So, you have read all of the IT trade press discussions about moving to the cloud, and are now considering taking that all important next step of investigating the pros and cons of an Enterprise IT infrastructure migration to the cloud. After all, who wouldn’t want to shave 20-30% off of an existing IT budget AND increase IT responsiveness to the business at the same time? Any CIO/CFO is going to start with the business case of moving to the cloud that makes sense for their business.
Enterprise IT organizations approach public cloud adoption from different points in IT maturity. IT organizations that have not done ANY virtualization, consolidation, or application rationalization have much further to go to prepare to jump to public cloud than those who have done these activities. Therefore, the business case for any individual IT organization will be largely depending on their IT maturity.
So how do we begin answering the question: “Does is make business sense to move my server infrastructure/applications to the cloud?” I find it helps to start with the following framework:
- Budgeting - How do I budget for projects, and how will that differ with a public cloud approach?
- Comparing on premise CAPEX vs cloud OPEX costs – Cloud is based on an OPEX expense model, while most Enterprise IT shops today function on a CAPEX model. How do I compare apples to apples?
- Switching costs – How do I determine the amount of work/expense I need to spend to get to a cloud model?
Almost all IT shops I have worked with budget based on projects they choose to take on every year. If the business (FLOSHIM – Finance, Legal, Operations, Sales, HR, IT, and Marketing) requires a new IT system be deployed, a project plan and budget is determined for that project. Hardware, software, and people/services costs are assessed, the project is kicked off, and ultimately completed per the plan.

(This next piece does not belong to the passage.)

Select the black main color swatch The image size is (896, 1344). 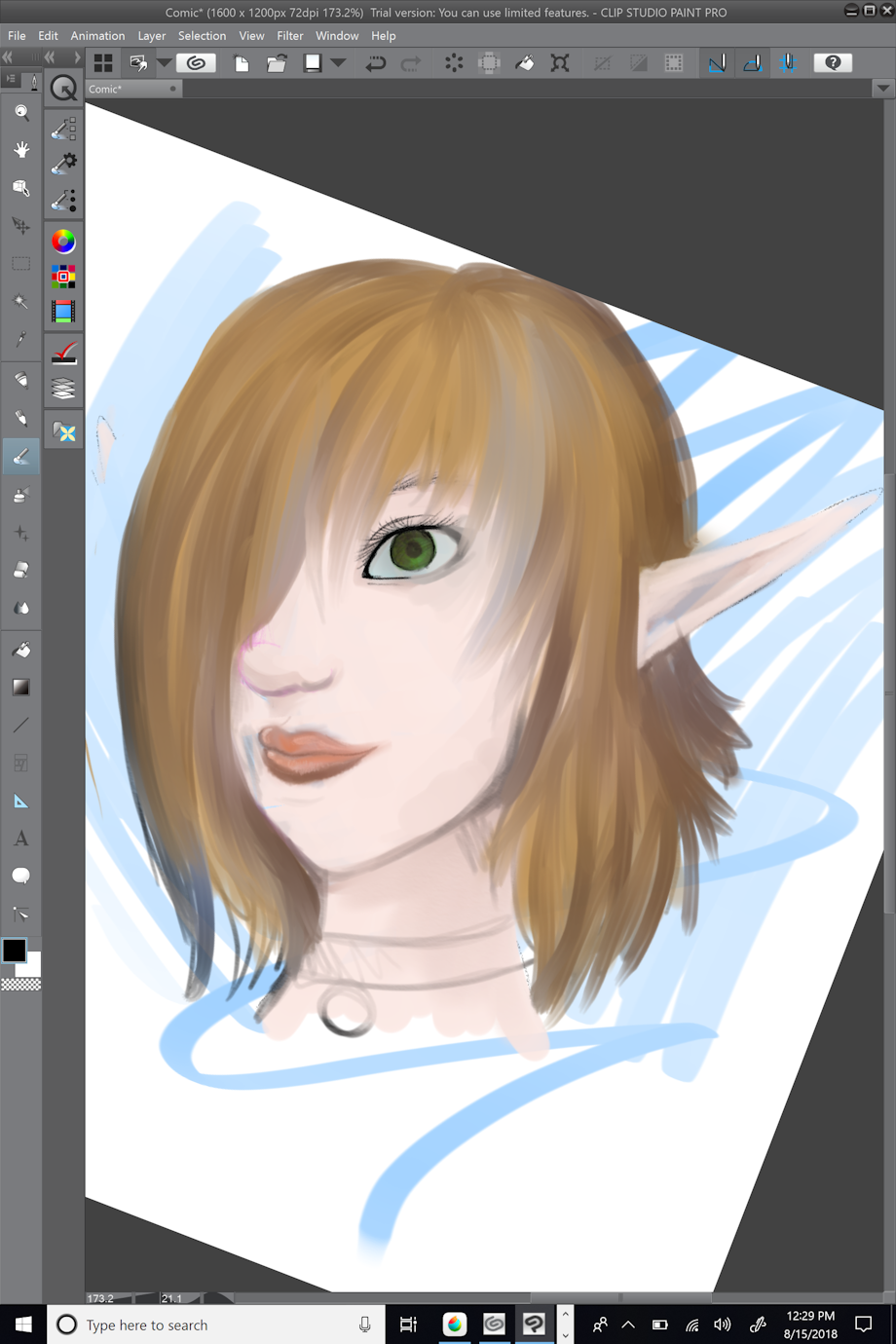(15, 951)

A cloud migration creates a real problem for most IT shops as the original IT project never contemplated a large scale migration to the cloud, and the costs associated with that move. Therefore, a new non-business aligned project must be spun up and and business justified.
A new cloud migration project looks similar to what an outsourcing contract might look like. But what makes it different is the variable cost components of cloud. Most IT outsourcing contracts have a fixed spend agreement for managing existing infrastructure components, with a variable costs for adding new capacity based on business growth. Although cloud is similar to this, there are some critically important differences.
Business impact of elasticity
Cloud services are priced per hour (in most cases). The short time window means cloud services are “elastic” (services spun up/spun down as needed). There are enormous benefits to elasticity from a business perspective:
- Time to solution – a cloud infrastructure can be spun up in hours vs an on premise solution being spun up in weeks or months.
- No stranded equipment – if a project is canceled unexpectedly, or if another the solution is no longer needed, the service is simply turned off and the billing stops.
- New business problems can be solved – It is not uncommon for businesses now to come into the cloud, spin up thousands of VM’s in the morning, and turn them off in the afternoon. This creates new business opportunities that would never be economically feasible if done on premise.
These 3 reasons alone are often enough to spur an IT organization to consider a broad scale migration to the public cloud.
Challenges to budgeting with cloud
As great as elasticity is, it does have a downside. From a budgeting perspective, cloud is hard. Cloud is almost infinitely variable. Servers can be turned in in the morning, shut off at night, increased during a major product release, or turned off when a business event forces an IT change. Now imagine trying to predict what spend might look like in any given year. As an organization, predicting cloud spend can feel like an exercise in futility and risk.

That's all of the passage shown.